𝙰𝚋𝚎𝚛𝚝𝚞𝚛𝚊 𝚍𝚘 𝚍𝚒𝚊 198 𝚗𝚊 𝚊𝚐𝚎𝚗𝚍𝚊 - 02/05/2025

A última vez que nós estocamos comida foi há vinte dias atrás, porque foi só há vinte dias atrás que encontramos um mundo normal. Mas a nossa comida acabou ontem, e nós sempre contamos com a sorte de que vai aparecer outro lugar para termos comida.

Mas não vai.

Eu sei que não vai.

E eu estou com muito medo do que vai acontecer.

Minha barriga está doendo de fome desde ontem de manhã. Eu mal consigo ficar de pé sem desmaiar. Cinco também parece muito mal. Ele tem uma resistência maior que a minha, mas também faz mais esforço que eu.

- Mary... me diz como você está. Se consegue esperar mais um pouco. Porque se não, só temos essa opção - Cinco diz para mim, os olhos caídos e a voz rouca.

Eu temo que não consiga passar mais um dia sem comer, justamente quando meu corpo precisa de energia para procurar comida no mundo afora. Mas eu não consigo. Minhas roupas já estão tão largas em mim que estão caindo, e eu preciso fazer nós nelas. São as mesmas roupas de quando comecei a viajar nesse metrô.

- Eu não consigo. - Respondo a ele.

Cinco balança a cabeça, por um momento, seus olhos sentem pena de mim. Não pela minha escolha, mas por eu ter que passar por isso. Hargreeves se levanta devagar, fraco, e caminha de encontro a uma das colunas de estrutura da plataforma, de onde há um buraco no chão com um ninho de ratos.
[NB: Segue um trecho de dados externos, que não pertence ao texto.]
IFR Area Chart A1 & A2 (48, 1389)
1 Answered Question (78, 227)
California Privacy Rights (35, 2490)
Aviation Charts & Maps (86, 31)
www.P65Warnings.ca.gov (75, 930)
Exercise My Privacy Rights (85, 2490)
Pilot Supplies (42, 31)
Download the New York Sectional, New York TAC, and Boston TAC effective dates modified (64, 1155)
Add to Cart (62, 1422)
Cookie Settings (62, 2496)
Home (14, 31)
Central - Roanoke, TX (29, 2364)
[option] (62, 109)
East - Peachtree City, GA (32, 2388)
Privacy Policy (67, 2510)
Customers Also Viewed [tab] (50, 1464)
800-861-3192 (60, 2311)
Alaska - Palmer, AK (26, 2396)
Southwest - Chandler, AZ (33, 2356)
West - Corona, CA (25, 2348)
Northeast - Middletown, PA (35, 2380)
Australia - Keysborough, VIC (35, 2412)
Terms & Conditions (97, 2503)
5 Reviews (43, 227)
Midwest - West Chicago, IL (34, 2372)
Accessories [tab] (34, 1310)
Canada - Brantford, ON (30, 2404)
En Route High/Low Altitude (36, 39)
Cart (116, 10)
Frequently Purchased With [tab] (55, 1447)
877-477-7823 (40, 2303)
Eu vejo ele se agachar, de costas para mim, e após alguns segundos, assisto seu punho subir acima de sua cabeça e descer com força. Houve um baixo ruído fino antes da pancada, e eu virei minha cabeça na direção contrária. Ele fez isso várias vezes.

Eu montei a fogueira, cercando-a com tijolos e acendendo uma faísca sobre os papéis amassados. Coloquei a grade por cima, esperando o fogo se alastrar e aumentar. Cinco voltou um tempo depois, direto do banheiro, e carregava alguns ratos em seu braço.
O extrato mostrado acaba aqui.